4. Preparation of the Stacking Gel

  1. Prepare a 5% stacking gel solution as per Table 1. Add the TEMED and APS immediately prior to pouring the gel as their addition initiates the polymerization reaction.
  2. Fill the remaining empty portion of the gel cassette (~2 mL) with the stacking gel solution.
  3. Quickly insert a 1.5 mm gel comb into the stacking gel layer, making sure no bubbles remain trapped under the wells. Use the leftover polyacrylamide solution to track the progress of the polymerization reaction. When the polyacrylamide in the tube has completely solidified, the reaction is complete (~10 min).
  4. Gently remove the comb and the tape from the back of the gel cassette.

5. Preparation of Biological Samples for Electrophoresis

  1. Prepare conditioned cell media, cell lysates, tissue homogenates, and MMP standards as described elsewhere under non-reducing conditions2. Do not heat samples.
  2. For example, prepare conditioned cell media as follows:
    1. Plate 40,000 cells/cm2 cells in a 6-well plate in 10% fetal bovine serum (FBS) culture media. Incubate cells in a humidified chamber (5% CO2 at 37 °C) for 24 hours and allow them to reach 70-80% confluence.
      NOTE: If the cells have not reached the desired confluency after 24 hours, allow them to grow in 10% FBS culture media for an additional 24 hours.
    2. Wash the cells twice with PBS and add 2 mL of serum-free culture media. Incubate the cells in a humidified chamber (5% CO2 at 37 °C) for an additional 24 hours.
    3. Using a serological pipette, collect the conditioned media from each well. Centrifuge the media at 1200 rpm for 3 minutes to remove any cell debris. Take the supernatant and concentrate using a 15 mL, 10 kDa molecular weight cutoff centrifugal filter unit. Centrifuge the filter units at 4,000 x g for 15 min in a swinging bucket rotor or 5,000 x g for 15 min in a fixed angle rotor.
      NOTE: This step is optional but can enhance the intensity of the proteolytic bands in the peptide zymography gels.
    4. Transfer the concentrated filtrate to a fresh 1.5 mL centrifuge tube. Aliquot and store samples at -80 °C for up to three freeze-thaw cycles.
  3. Quantify protein content using a standard protein quantification assay (e.g. BCA, Bradford Assay, etc.).

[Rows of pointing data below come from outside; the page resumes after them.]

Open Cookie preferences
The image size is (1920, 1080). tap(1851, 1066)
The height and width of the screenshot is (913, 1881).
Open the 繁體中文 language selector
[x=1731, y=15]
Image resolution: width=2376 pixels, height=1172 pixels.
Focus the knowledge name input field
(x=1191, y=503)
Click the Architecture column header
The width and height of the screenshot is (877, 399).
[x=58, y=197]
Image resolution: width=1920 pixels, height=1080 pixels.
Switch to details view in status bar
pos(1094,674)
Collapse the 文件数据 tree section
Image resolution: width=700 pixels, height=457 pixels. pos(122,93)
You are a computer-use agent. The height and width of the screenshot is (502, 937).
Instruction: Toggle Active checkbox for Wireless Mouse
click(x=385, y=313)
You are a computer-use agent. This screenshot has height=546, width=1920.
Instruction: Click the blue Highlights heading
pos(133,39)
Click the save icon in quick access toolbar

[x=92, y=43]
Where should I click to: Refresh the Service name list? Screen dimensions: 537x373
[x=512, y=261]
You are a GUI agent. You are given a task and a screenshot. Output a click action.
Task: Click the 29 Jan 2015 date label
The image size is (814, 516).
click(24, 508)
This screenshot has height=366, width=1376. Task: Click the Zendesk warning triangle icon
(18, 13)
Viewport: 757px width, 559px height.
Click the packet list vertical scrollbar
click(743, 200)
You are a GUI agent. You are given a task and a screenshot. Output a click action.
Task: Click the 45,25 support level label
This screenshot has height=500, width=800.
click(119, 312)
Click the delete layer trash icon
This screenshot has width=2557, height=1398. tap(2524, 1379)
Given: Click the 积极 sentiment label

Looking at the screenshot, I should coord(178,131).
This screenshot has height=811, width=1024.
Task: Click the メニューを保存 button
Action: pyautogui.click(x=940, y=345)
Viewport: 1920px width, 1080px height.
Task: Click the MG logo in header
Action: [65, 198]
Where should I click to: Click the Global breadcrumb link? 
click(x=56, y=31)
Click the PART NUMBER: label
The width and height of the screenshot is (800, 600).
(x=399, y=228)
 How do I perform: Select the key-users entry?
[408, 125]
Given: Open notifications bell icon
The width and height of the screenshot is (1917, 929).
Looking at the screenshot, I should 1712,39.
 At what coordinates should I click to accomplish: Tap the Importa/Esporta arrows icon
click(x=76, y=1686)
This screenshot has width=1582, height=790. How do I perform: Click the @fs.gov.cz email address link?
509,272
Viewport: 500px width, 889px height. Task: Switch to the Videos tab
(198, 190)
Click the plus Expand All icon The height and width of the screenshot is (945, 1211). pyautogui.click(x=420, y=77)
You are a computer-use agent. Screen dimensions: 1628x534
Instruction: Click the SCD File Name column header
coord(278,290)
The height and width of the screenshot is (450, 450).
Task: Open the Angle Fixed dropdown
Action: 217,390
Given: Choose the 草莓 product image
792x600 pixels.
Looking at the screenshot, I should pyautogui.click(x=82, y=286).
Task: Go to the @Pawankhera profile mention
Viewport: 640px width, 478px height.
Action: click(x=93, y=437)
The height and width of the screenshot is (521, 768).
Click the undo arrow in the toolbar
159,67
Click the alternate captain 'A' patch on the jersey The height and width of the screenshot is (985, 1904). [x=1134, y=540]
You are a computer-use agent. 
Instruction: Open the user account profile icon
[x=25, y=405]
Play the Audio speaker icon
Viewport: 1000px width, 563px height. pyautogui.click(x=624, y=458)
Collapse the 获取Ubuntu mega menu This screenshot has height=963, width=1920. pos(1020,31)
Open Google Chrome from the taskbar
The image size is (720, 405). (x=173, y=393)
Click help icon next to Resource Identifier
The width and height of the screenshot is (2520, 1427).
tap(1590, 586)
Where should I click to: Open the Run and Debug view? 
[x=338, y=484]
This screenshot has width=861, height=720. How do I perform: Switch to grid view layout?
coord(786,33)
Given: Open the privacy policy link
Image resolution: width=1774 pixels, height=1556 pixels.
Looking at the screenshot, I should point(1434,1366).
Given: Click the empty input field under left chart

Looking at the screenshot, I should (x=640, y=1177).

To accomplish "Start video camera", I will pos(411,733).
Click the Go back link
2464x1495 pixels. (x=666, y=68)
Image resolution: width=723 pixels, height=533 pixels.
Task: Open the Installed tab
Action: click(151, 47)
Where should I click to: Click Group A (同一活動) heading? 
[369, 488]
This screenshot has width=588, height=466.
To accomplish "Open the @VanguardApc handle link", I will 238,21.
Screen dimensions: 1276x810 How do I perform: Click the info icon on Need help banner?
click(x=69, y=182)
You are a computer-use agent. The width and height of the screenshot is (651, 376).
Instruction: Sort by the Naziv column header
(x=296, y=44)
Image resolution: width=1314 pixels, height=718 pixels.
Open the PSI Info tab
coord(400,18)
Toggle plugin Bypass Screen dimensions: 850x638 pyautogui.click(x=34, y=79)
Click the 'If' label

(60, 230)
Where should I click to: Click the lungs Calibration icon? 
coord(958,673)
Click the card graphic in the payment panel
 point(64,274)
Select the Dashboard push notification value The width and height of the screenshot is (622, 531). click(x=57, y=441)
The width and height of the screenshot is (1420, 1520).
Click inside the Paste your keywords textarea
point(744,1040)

6. Electrophoresis of Biological Samples in Peptide Zymography Gels

  1. Dissolve samples in conventional zymography sample buffer (62.5 mM Tris-HCl, pH 6.8, 25% glycerol, 4% SDS, 0.01% bromophenol blue). For cell and tissue samples, ~30 µg of total protein per well is recommended, and 50-100 ng of protein for MMP standards.
  2. Add 400 mL of 1x Tris-Glycine SDS Running Buffer to the gel apparatus. Load up to 35 µL of sample per well. Run the samples at 120 V at 4 °C for 1.5 hours or until the molecular weight standards indicate that the proteases of interest are within the peptide resolving gel layer (which has a visible orange color).
    NOTE: Most MMPs and their variants fall within the range of 35-100 kDa. When the molecular weight standards indicate that those weights are within the peptide resolving gel layer, electrophoresis can be stopped. The same principle can be applied to other classes of proteases with known molecular weights. If there is an interest in detecting multiple proteases over a larger range of molecular weights, reduce the size of the resolving gel layer and increase the size of the peptide resolving gel layer.
  3. Following electrophoresis, remove the gels from the plastic cassette and wash gels three times for 10 min each at room temperature under gentle agitation in renaturing buffer containing 2.5% Triton X-100, 1 µM ZnCl2, and 5 mM CaCl2 in 50 mM Tris-HCl, pH 7.5.
  4. Transfer gels to a developing buffer solution containing 1% Triton X-100, 1 µM ZnCl2 and 5 mM CaCl2 in 50 mM Tris-HCl, pH 7.5 for 15 min. Replace with fresh developing buffer solution and incubate gels at 37 °C under gentle agitation for 24 hours, making sure the gels are fully submersed in the solution.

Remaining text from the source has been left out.